To test the null hypothesis that the means in all groups are equal to a common value, the appropriate $F$-statistic is:

$$
F = \frac{MS_{Between}}{MS_{Within}} \sim F_{(K-1), n-K} \text{ under } H_0.
$$

If this test obtains a small $p$-value, then we have evidence that the means in the groups are not all the same. However, it does not tell us which of the group means differed from which other group means. For this reason, if we do find evidence of difference in means on an $F$-test, we may want to follow up with further analysis. Such further analysis may include pair-wise comparisons of means through analysis restricted to two groups. 

*Example* We conduct an F-test to compare the average birthweights between babies whose mothers smoke and whose mothers don't smoke using the birthweight data. 

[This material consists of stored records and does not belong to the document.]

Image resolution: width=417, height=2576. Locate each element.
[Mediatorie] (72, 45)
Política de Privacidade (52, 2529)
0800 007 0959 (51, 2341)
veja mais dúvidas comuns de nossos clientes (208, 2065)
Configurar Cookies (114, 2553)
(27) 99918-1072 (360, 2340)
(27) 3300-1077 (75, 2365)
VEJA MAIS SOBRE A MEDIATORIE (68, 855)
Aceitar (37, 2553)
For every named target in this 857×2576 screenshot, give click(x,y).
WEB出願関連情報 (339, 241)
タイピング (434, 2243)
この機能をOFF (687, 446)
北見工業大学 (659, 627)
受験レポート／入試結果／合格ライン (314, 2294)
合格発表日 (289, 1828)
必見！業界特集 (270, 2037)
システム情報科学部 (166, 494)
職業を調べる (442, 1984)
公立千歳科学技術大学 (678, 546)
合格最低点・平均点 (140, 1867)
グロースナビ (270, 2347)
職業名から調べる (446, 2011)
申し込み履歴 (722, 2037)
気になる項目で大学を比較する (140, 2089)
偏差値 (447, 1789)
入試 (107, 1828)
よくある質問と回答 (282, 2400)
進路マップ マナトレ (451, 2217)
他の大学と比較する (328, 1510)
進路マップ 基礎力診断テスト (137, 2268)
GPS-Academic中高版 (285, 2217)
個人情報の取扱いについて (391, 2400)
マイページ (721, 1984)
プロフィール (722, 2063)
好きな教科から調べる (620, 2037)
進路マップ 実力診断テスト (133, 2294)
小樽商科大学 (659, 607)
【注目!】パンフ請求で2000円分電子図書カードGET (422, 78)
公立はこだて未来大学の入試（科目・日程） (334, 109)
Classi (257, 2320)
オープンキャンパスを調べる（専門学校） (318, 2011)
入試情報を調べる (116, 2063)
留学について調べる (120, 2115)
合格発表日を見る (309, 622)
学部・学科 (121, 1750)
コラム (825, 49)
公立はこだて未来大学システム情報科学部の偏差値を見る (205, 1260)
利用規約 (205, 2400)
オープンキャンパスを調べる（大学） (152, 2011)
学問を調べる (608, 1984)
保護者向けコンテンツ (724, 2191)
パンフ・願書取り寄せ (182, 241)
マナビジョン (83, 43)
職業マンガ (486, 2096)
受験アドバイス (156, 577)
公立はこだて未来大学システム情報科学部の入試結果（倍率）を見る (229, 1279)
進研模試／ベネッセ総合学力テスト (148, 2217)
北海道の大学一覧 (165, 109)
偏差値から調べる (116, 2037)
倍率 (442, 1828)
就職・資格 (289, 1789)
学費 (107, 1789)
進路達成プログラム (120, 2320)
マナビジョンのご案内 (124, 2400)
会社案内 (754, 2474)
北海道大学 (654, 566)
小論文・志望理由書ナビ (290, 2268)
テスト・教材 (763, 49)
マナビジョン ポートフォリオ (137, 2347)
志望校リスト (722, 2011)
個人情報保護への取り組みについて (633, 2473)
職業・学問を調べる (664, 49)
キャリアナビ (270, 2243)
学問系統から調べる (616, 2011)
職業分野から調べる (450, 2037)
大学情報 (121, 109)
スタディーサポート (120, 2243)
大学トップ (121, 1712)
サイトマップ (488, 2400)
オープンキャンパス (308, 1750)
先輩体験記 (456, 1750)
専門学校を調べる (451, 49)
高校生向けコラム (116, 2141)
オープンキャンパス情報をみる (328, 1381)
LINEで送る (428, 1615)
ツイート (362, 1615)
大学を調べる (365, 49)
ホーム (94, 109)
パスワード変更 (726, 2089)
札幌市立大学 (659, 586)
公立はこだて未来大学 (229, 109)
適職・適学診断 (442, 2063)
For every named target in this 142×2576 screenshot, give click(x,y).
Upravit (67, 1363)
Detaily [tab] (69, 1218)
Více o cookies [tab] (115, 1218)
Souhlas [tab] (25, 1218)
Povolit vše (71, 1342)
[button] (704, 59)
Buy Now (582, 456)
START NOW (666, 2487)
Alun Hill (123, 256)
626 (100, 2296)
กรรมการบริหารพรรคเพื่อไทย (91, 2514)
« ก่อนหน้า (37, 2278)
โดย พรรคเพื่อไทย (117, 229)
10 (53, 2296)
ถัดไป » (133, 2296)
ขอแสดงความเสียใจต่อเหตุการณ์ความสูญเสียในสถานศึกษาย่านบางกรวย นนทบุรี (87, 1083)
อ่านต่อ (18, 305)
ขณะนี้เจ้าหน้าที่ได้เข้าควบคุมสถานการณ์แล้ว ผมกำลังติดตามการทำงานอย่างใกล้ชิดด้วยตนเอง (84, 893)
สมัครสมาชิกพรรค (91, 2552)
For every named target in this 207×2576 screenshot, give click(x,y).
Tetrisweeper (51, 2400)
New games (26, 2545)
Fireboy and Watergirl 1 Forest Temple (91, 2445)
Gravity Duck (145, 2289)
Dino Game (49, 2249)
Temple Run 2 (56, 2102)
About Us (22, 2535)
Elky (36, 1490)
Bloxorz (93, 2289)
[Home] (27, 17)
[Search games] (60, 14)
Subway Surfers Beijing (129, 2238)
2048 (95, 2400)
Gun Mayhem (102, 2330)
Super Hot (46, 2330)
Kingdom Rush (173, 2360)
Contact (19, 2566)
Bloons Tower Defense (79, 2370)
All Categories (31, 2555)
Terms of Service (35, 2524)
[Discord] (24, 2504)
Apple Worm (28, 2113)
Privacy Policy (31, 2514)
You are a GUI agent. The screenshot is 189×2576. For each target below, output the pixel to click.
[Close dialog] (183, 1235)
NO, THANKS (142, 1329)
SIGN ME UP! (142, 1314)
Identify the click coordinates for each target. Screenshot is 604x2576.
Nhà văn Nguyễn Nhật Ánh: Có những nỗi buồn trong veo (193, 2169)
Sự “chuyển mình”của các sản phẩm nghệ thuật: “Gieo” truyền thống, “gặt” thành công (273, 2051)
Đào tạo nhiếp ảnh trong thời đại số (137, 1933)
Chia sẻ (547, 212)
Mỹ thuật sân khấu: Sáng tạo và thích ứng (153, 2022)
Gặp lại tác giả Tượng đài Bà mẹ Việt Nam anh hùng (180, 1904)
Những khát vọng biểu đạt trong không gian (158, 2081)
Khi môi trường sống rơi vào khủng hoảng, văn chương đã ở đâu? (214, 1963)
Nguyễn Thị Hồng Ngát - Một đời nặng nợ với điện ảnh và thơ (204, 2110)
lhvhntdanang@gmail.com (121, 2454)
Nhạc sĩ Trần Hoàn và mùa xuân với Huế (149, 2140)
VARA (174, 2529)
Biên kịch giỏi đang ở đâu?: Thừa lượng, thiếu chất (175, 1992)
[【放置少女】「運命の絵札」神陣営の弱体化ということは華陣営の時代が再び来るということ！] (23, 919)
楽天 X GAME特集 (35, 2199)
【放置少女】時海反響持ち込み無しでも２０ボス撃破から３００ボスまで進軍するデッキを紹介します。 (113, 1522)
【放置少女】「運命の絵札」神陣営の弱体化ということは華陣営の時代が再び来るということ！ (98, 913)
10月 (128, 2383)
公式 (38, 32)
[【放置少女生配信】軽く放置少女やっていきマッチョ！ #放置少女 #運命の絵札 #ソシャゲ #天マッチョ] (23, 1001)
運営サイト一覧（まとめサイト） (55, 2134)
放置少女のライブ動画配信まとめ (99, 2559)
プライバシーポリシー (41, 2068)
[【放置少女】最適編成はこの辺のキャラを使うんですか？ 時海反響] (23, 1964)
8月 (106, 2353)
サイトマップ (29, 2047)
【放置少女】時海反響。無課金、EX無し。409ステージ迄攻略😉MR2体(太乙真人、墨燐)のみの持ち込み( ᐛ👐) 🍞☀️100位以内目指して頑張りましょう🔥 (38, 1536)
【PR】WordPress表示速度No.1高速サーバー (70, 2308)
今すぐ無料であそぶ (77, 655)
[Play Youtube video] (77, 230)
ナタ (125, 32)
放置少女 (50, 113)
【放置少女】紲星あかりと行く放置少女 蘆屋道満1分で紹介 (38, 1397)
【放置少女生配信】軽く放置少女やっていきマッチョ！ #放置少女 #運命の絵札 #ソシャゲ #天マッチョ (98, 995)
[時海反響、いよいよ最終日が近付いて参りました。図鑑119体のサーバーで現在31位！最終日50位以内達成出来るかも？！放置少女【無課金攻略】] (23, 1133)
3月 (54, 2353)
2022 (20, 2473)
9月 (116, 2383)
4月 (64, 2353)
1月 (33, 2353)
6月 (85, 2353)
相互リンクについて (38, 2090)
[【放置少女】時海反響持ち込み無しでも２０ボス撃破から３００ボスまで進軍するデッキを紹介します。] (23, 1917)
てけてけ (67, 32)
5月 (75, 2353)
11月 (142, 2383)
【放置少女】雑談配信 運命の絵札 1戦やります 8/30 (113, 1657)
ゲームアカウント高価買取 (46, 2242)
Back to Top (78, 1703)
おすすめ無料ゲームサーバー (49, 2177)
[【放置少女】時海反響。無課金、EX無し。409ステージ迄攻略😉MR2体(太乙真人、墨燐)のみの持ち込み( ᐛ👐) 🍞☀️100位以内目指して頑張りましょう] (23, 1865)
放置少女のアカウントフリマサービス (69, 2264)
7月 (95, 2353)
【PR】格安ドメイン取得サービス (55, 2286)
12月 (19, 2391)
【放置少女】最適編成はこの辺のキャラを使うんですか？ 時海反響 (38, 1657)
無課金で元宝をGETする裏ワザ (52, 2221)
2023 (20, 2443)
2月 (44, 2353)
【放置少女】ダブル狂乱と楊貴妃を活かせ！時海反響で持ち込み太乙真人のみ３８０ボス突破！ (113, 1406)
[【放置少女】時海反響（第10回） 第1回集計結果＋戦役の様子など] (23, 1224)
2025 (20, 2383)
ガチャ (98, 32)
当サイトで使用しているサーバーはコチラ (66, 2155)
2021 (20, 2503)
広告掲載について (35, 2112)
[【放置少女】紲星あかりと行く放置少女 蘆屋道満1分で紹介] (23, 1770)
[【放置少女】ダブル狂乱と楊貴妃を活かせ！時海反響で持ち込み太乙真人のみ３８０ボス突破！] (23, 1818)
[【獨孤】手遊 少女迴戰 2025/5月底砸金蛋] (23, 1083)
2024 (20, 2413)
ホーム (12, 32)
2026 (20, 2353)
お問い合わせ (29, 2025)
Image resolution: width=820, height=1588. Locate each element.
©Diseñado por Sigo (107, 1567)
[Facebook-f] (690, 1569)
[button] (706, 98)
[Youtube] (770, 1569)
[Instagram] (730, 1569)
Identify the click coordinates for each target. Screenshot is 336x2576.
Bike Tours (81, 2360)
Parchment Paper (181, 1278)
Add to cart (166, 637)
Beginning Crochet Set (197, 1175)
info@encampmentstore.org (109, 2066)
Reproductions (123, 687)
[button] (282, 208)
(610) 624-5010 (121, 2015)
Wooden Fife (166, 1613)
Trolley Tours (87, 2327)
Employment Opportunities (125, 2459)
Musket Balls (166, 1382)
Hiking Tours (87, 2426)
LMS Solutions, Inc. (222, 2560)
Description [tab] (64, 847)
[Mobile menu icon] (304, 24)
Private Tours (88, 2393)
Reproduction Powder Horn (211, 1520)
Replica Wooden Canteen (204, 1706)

Let $\mu_1$ and $\mu_0$ denote the mean birthweight for babies whose mothers do smoke and don't smoke, respectively. Then, the relevant hypotheses are: 

+ $H_0: \mu_1= \mu_0$ (i.e. the birthweight of a baby does not depend on whether the mother smoked)
+ $H_1: \mu_1\neq \mu_0$

Recall that we previously defined Model 2 to related birthweight and mother's smoking status: 

$$ 
y_i = \alpha_0 + \alpha_1 s_i + \epsilon_i
$$

Where $Y$ denotes the birthweight and

$$ 
s_{i}
\begin{cases}
    1 & \text{ if the mother smokes} \\
    0 & \text{ if the mother does not smoke}
\end{cases} 
$$

We can rewrite this equation using the ANOVA model as follows: 

$$
\begin{align}
    y_{1i} &=\mu_1 + \epsilon_{1i}  \text{ if the mother smokes} \\
    y_{0i} &=\mu_0 + \epsilon_{0i}  \text{ if the mother does not smoke}
\end{align} 
$$

where $y_{ki}$ is the mean birthweight in the $k^{th}$ group (groups are defined by mother's smoking status), $\mu_1 = \beta_0 + \beta_1$ and $\mu_0=\beta_0$ (in other words, our null hypothesis can be rewritten as: $\beta_1=0$). 

We can use either ```anova()``` or ```summary()``` to conduct the test in R: 

In [1]:
anova(model2)
summary(model2)

ERROR: Error in anova(model2): object 'model2' not found


In the ANOVA table, the ```factor(Maternal.Smoker)``` row gives the between groups results and the ```Residuals``` row gives the within group results. 

The $F$-statistic is equal to 76.02 with a $p$-value equal to $9.46\times10^{-18}$. This evidence suggests that there is a difference in the mean birthweight between the two groups defined by mother's smoking status.